6. Paco Jémez foi um dos nomes mais falados para substituir Tata Martino. A direcção do Barça acabou por escolher mal, e Paco Jémez manteve-se aos comandos do Rayo Vallecano. Esta entrevista devia ser lida por toda a gente, mas principalmente por Luis Enrique, que é quem tem a responsabilidade, pela herança que tem, pela tradição do clube e pelas características dos jogadores que possui, de fazer o que nela é ensinado. Para Jémez, ter a bola a todo o custo, arriscando se for preciso arriscar, é o que mais importa, e metê-la na frente é sempre pior do que procurar alguém perto com critério. Além disso, é o adversário que tem de se preocupar com a sua equipa, não a sua equipa com o adversário, e a defesa defende os espaços, não os adversários. Por outro lado, quando um lateral sobe, deve estar preocupado com tudo menos com o facto de ter de vir defender a seguir: a equipa encarregar-se-á de compensar essa subida colectivamente. Para Paco Jémez, é falso que não se possa pressionar durante 90 minutos essencialmente porque pressionar, em seu entender, é um esforço colectivo que depende mais de ajudas, coberturas e posicionamentos relativos do que com esforço muscular, agressividade perante o portador da bola e perseguições individuais. Empatar, acrescenta ainda, é o pior resultado que pode obter: prefere perder, porque, evidentemente, pode perder dois jogos em cada três e fazer os mesmos pontos que faz com três empates. Há pouca gente que pensa assim, e há pouca gente que não vai achar em quase tudo o que Paco Jémez diz um certo atrevimento. E, no entanto, diz mais coisas acertadas em meia-dúzia de respostas do que se diz em dez anos de cursos de formação de treinadores.

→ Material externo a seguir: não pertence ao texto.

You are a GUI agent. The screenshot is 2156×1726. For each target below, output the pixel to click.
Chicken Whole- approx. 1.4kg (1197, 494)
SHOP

7. Nuno Espírito Santo começou a sua aventura em Valência e tem sido bastante elogiado. Evidentemente, é elogiado porque tem tido bons resultados. O futebol do Valência baseia-se, porém, no erro do adversário e no contra-golpe. Tudo o que Nuno pretende é que a equipa chegue rapidamente à baliza adversária, assim que rouba a bola. Defensivamente, os comportamentos da equipa nem são maus, parecendo saber exactamente o que fazer nos momentos de pressing. Mas com bola exigia-se muito mais. E exigia-se sobretudo menos pressa. O Sevilha, o Villareal e o Rayo Vallecano, para dar exemplos de equipas com orçamentos inferiores ou muito inferiores, jogam muito mais à bola do que o Valência, e quando as coisas começarem a correr menos bem e os resultados começarem a ser menos lisonjeiros, talvez caia em desgraça com a mesma velocidade com que caiu em graça.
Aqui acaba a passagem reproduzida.